To do:
Copy each line below that has "Given".
::::
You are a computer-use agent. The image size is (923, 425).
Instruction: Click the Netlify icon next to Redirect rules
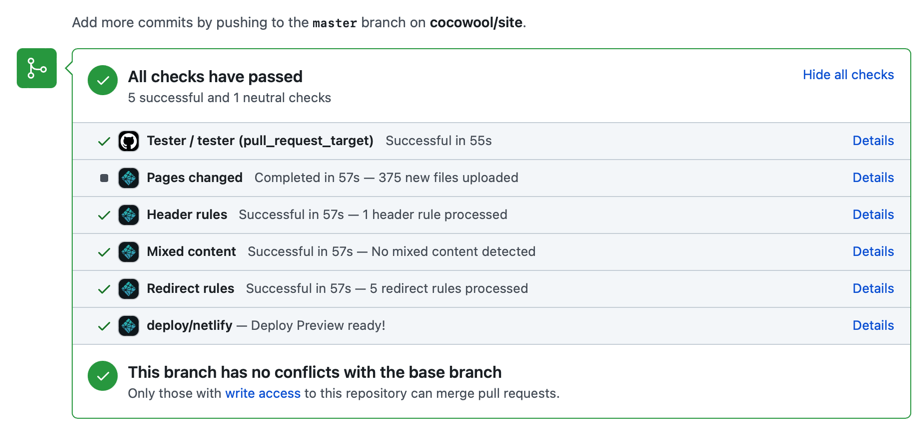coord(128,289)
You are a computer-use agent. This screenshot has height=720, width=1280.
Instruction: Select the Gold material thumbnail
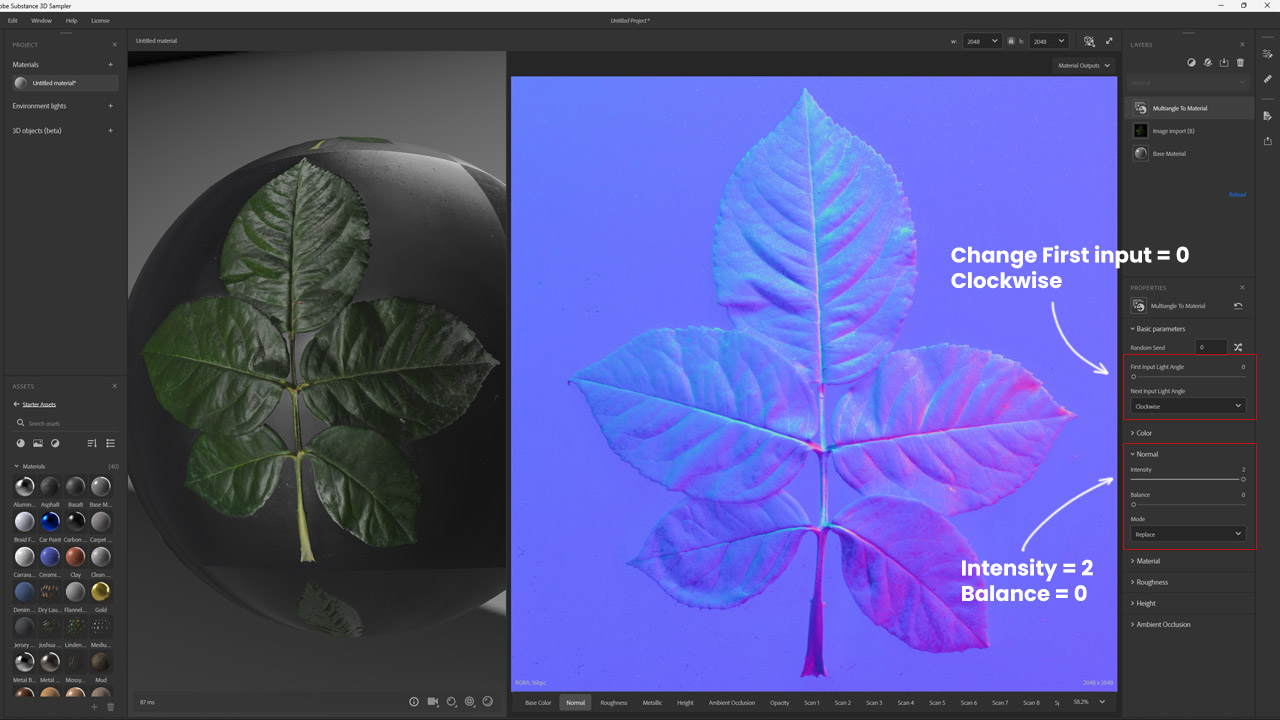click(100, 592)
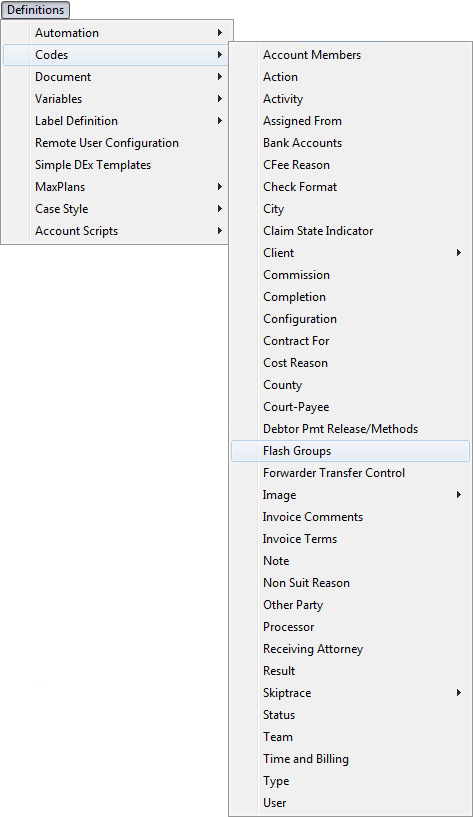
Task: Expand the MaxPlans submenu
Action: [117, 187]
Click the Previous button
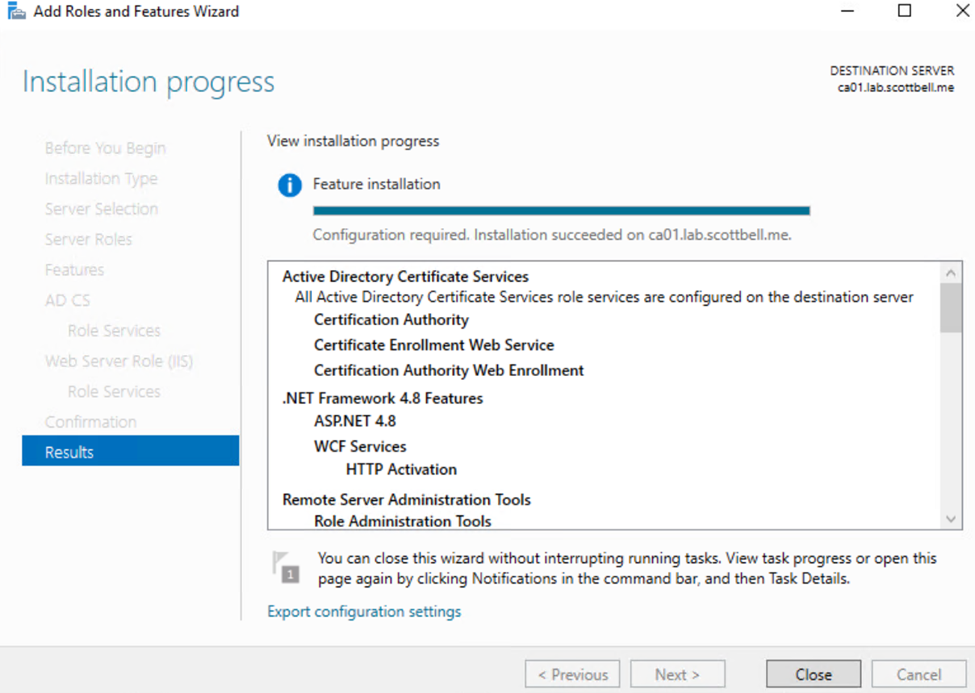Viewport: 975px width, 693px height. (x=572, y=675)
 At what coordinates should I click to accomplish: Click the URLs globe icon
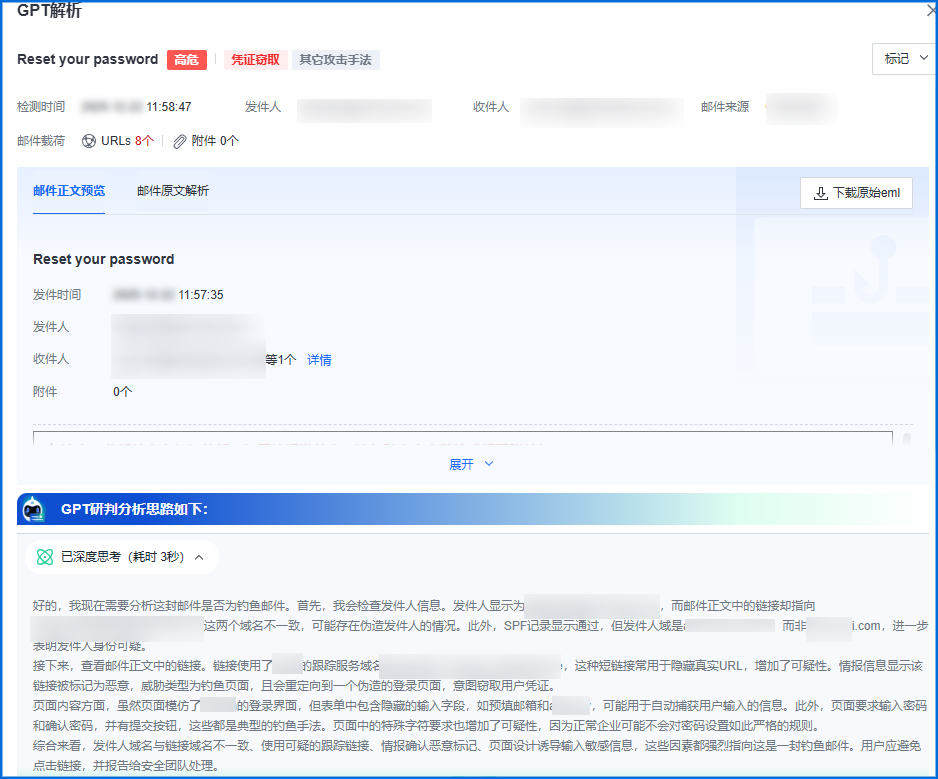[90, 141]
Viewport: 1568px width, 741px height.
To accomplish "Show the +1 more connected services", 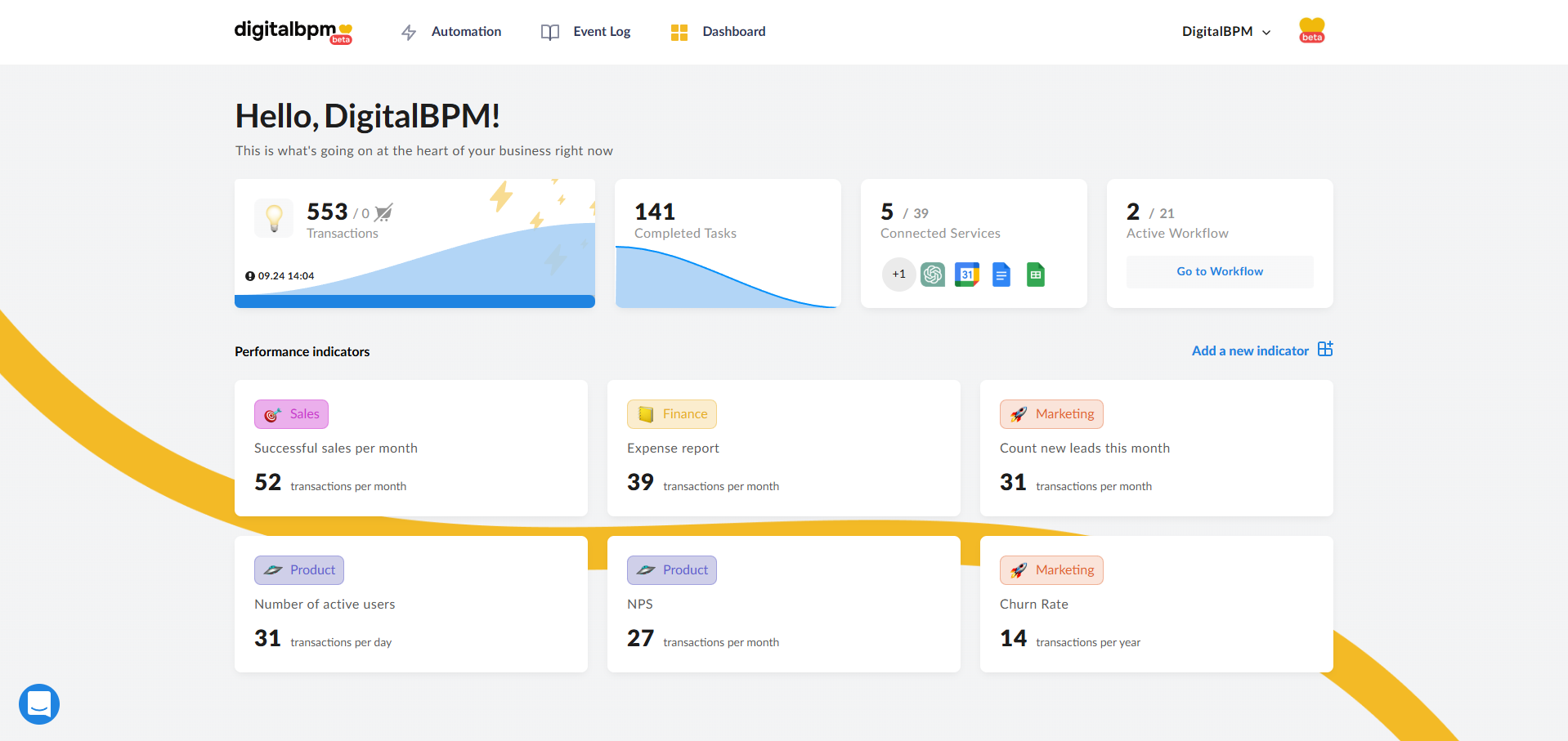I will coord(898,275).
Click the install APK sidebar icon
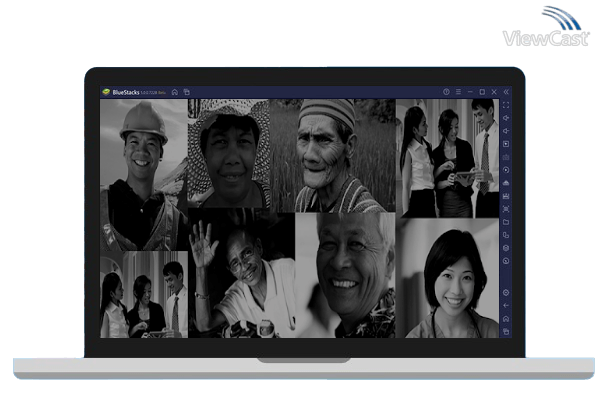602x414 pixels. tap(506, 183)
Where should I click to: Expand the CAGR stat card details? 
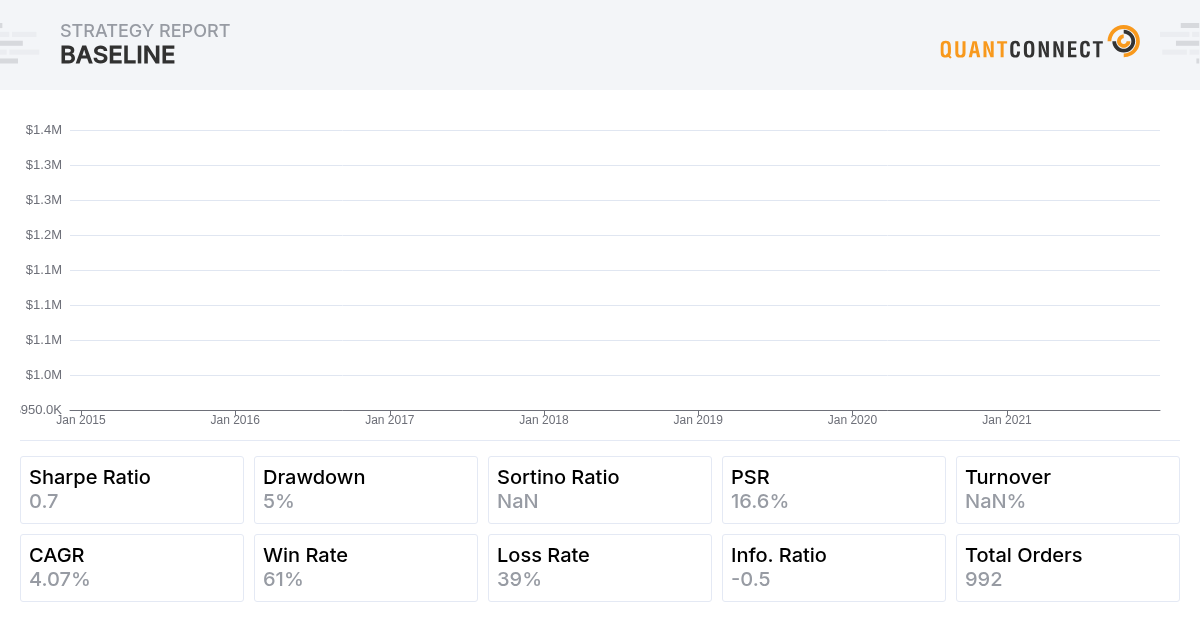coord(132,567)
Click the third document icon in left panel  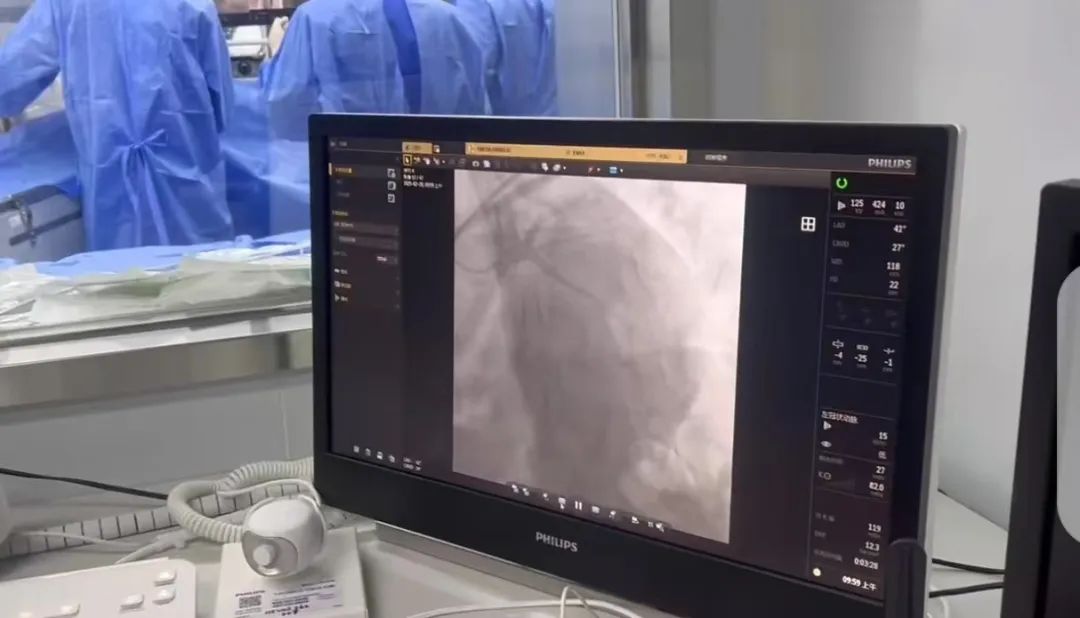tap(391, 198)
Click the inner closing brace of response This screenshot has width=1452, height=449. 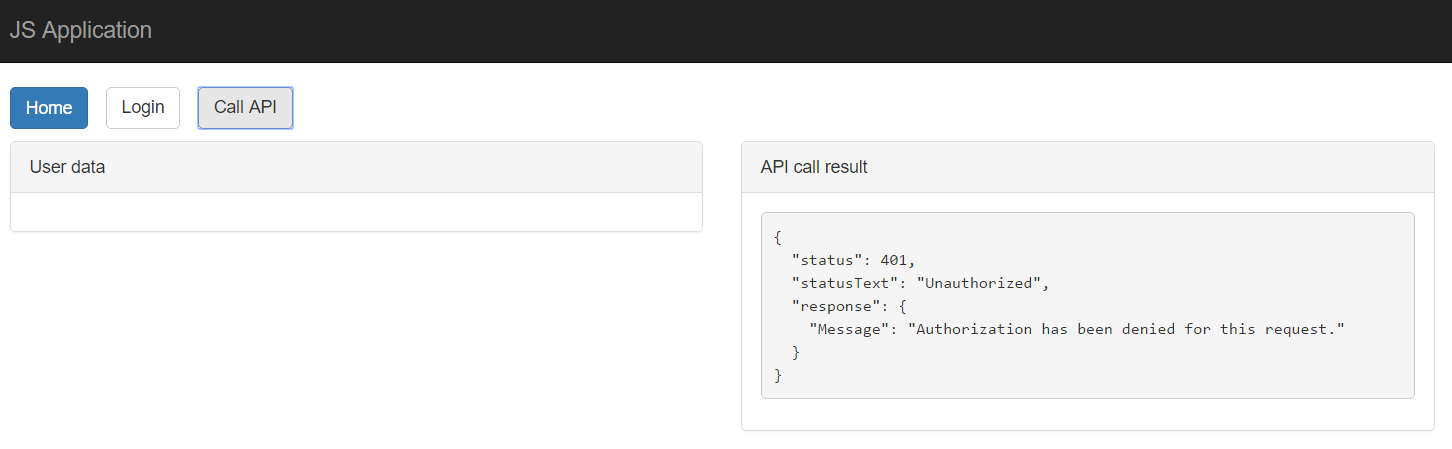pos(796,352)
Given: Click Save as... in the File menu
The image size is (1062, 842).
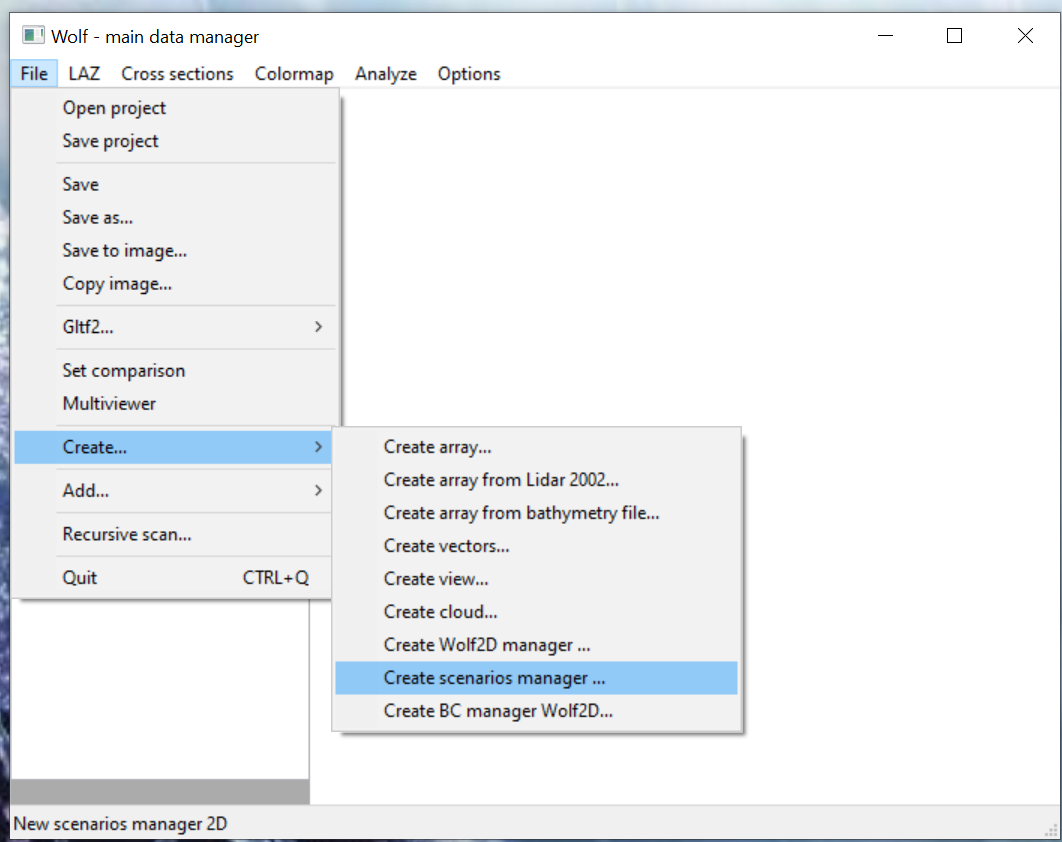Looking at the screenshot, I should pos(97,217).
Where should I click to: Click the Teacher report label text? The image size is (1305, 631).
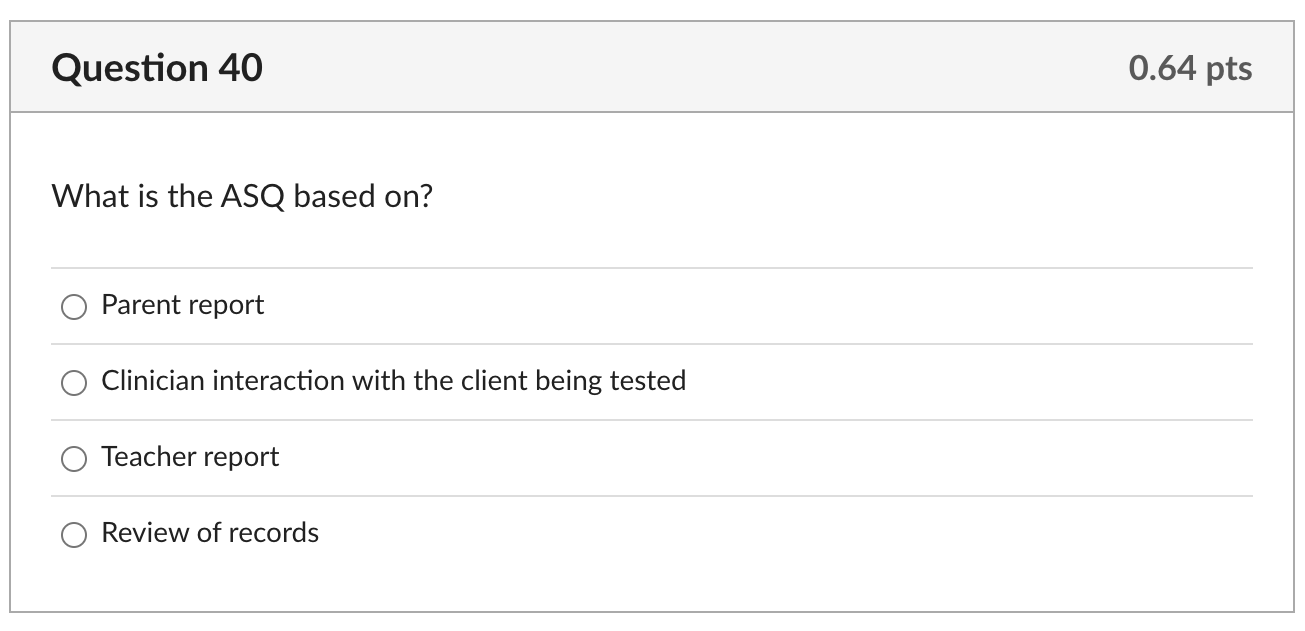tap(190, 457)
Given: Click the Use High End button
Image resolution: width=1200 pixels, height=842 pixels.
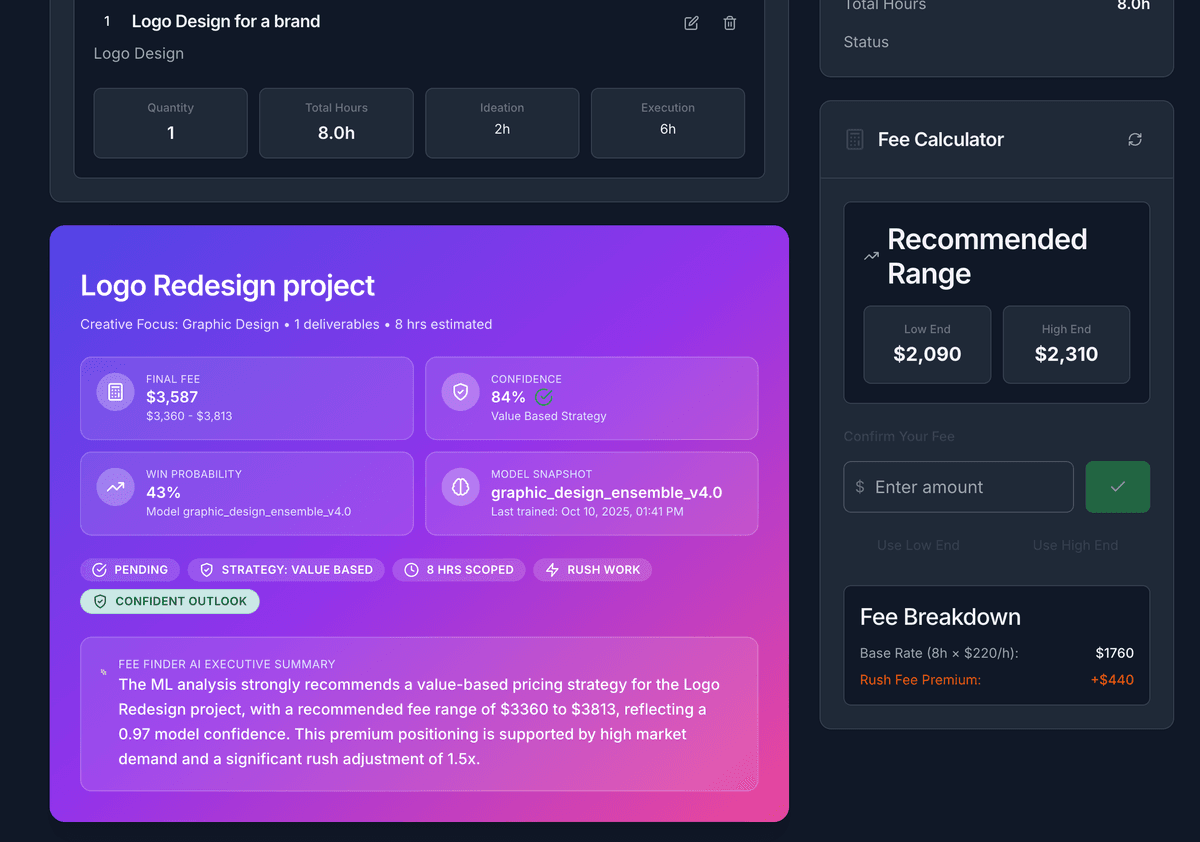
::::
Result for this task:
Given: Click Save as... in the File menu
Given: Click the Use High End button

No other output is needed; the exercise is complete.